### To do
The answer must consist of every line from the data that holds the string "input".
----------
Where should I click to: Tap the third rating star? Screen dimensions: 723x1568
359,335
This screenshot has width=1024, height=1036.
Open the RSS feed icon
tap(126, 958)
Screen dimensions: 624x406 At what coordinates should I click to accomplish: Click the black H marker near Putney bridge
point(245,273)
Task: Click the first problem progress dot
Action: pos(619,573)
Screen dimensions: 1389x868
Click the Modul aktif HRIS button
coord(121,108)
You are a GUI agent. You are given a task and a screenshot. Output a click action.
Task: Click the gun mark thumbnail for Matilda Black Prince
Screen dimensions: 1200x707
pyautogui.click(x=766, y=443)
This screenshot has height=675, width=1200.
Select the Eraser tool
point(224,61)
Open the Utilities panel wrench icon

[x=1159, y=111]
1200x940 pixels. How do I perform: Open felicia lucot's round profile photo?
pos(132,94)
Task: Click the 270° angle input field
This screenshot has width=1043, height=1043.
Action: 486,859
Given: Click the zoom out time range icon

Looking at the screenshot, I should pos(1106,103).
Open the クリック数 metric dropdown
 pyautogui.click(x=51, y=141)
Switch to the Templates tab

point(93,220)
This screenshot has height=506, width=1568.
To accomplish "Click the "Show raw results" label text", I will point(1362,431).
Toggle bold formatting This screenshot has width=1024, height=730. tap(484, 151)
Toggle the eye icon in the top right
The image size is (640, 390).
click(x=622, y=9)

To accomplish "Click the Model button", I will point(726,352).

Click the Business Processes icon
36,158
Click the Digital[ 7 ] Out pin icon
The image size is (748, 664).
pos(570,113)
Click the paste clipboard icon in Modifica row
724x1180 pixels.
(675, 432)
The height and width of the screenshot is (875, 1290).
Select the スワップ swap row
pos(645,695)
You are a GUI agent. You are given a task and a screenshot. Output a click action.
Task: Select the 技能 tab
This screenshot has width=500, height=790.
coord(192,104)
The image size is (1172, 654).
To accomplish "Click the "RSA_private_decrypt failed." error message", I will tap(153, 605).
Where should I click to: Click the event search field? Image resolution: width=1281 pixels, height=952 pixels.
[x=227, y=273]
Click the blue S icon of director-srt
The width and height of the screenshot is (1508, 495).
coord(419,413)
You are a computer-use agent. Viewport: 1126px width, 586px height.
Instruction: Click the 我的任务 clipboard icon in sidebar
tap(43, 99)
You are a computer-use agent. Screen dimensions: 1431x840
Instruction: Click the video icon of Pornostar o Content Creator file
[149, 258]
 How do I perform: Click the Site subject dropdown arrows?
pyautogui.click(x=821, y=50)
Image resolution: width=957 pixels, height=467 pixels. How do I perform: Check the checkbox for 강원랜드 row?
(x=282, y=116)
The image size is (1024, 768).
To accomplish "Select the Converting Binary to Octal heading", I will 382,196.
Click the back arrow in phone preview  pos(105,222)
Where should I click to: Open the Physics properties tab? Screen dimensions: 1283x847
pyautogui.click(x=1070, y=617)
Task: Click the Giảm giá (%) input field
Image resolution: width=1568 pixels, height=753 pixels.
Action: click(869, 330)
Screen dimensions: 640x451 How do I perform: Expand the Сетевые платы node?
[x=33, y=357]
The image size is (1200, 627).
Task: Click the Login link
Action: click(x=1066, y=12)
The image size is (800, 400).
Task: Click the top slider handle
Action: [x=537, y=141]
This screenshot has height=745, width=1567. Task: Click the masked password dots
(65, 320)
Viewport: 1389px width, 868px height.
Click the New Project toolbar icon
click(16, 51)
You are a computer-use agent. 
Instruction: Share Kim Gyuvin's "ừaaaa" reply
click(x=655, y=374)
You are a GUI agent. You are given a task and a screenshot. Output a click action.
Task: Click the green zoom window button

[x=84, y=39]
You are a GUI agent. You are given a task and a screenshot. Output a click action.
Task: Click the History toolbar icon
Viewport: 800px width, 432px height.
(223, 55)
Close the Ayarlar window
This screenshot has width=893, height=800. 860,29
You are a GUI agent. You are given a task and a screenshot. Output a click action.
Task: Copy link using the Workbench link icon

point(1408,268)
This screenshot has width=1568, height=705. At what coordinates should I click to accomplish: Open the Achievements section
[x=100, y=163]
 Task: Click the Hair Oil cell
----------
### Solution to this problem
Task: Click the 270° angle input field
Task: Click the Giảm giá (%) input field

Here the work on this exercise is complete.